Hal itu diperburuk lagi dengan tertundanya rencana divestasi sejumlah ruas jalan tol yang dimiliki Perseroan. "Jadi kalau divestasinya terhambat, otomatis cashflow tertekan, karena mereka juga sumber operasi pengerjaan proyek dari sumber pinjaman," jelasnya.
"Tapi di bulan Februari lalu kan kita sudah dengar kabar bahwa ada satu investor dari Hong Kong, beli ruas tol Medan-Kualanamu milik Waskita Karya. Ini menunjukan bahwa sudah ada kepercayaan investor pada saat pandemi sudah agak mulai lega di Indonesia. Bahwa pada prospek jalan tol mereka (investor) sudah akan mau beli," tambah Toto.
Saksikan Video Pilihan di Bawah Ini:
Belanja Pemerintah
Maka dari itu, Toto memprediksi apabila di 2021 situasi bisa lebih kondusif, vaksinasi bisa jalan lebih cepat, kemudian herd immunity bisa terbentuk, otomatis mobilitas manusia dan barang juga akan jalan lebih cepat. Asumsinya, maka industri Karya juga akan turut terdorong bertumbuh.
"Jadi saya pikir yang paling bagus adalah supaya proyek-proyek pemerintah yang sudah terhenti di 2020 mestinya sudah harus jalan lagi untuk kemudian dikerjakan BUMN-BUMN karya, termasuk Waskita. Sehingga sumber income akan terbentuk," terangnya.
"Di samping itu juga yang kita harapkan supaya nanti SWF sudah bisa jalan tahun ini.
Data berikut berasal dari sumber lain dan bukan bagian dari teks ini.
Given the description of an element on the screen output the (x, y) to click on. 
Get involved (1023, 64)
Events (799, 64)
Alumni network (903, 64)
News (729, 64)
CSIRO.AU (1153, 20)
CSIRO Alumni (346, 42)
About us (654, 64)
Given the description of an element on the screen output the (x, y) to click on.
Itu juga bisa jadi alternatif bagaimana divestasi atas proyek Waskita Karya bisa berjalan," imbuh dia.
Hal senada juga sebelumnya disampaikan Ekonom Senior Institute for development of Economic and Finance (INDEF), Aviliani.
"Memang kalau dilihat di 2021 anggaran pemerintah untuk infrastruktur sama beberapa proyek strategis cukup besar, hampir Rp 400 triliun lebih. Tapi problemnya implementasinya harus bisa lebih cepat. Jadi ibaratnya sudah banyak uang, tapi belanjanya lambat. Jadi memang motor penggerak utama tahun ini harusnya dari belanja pemerintah," ungkap Aviliani.
Seiring berjalannya triwulan I 2021, Aviliani melihat belanja APBN oleh pemerintah belum maksimal. Untuk itulah, mengapa pertumbuhan ekonomi Indonesia di awal tahun ini diperkirakannya masih minus.
Menurutnya, belanja pemerintah akan lebih tinggi memasuki triwulan II dan III tahun ini. Sehingga menjadi penggerak utama bagi ekonomi Indonesia untuk segera keluar dari resesi. Seperti diketahui, berjalannya proyek infrastruktur akan memberikan multiflier effect ke sektor yang menjadi turunannya termasuk transportasi, beton, aspal, dan lainnya.
Selain itu, sentimen lain yang menentukan percepatan pemulihan ekonomi, adalah lahirnya Sovereign Wealth Fund (SWF)/ Lembaga Pengelola Investasi (LPI). Menurut Aviliani, meski belum beroperasi penuh tahun ini, setidaknya lahirnya SWF ini bisa menambah kepercayaan investor terhadap Indonesia.